[What is expected] Copy the records from the line that has "Given: Uncheck the Digg share checkbox" through the line that has "Looking at the", swapping "Digg" for "Reddit" and leaving everything else the same.

[Data]
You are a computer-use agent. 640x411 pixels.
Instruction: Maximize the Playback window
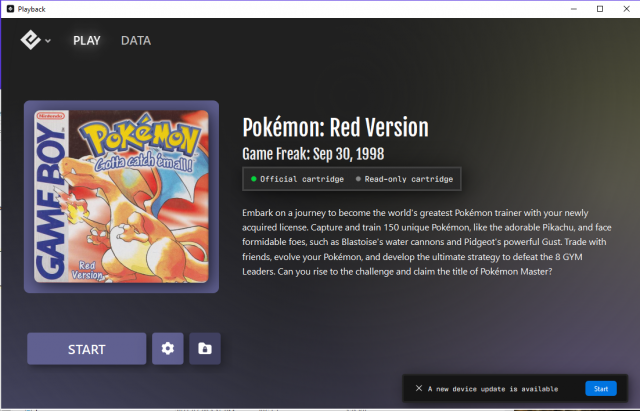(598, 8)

---

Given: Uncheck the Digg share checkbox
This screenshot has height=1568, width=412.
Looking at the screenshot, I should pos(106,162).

--

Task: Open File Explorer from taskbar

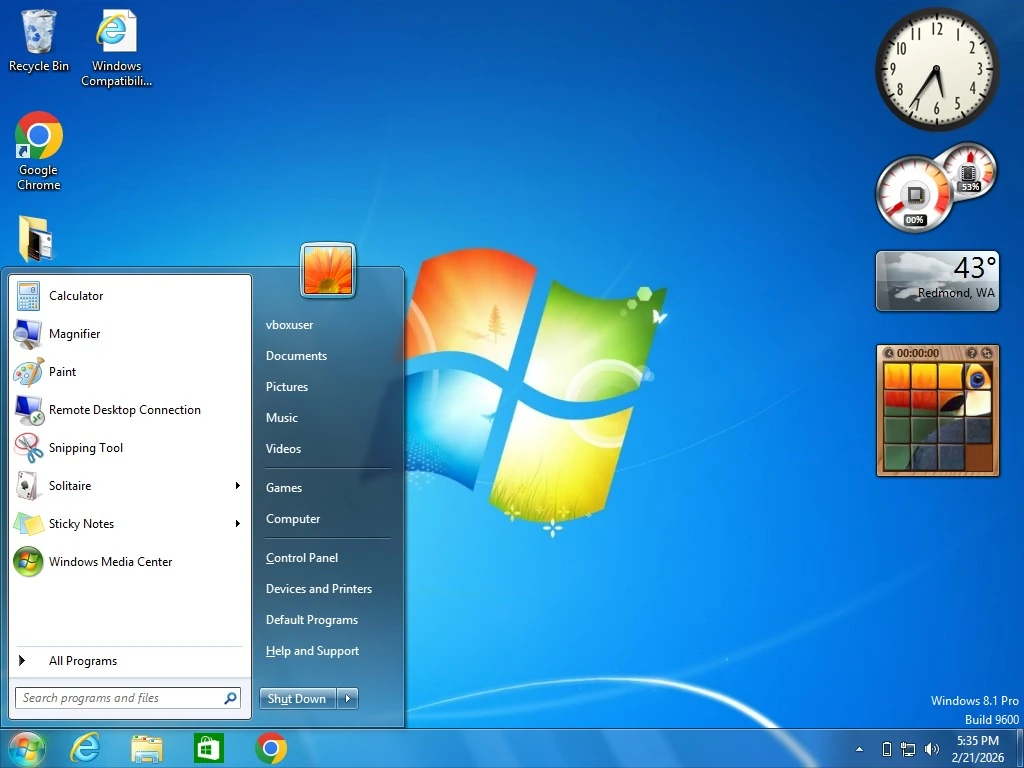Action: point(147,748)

[Full solution]
Given: Uncheck the Reddit share checkbox
This screenshot has height=1568, width=412.
Looking at the screenshot, I should pos(106,162).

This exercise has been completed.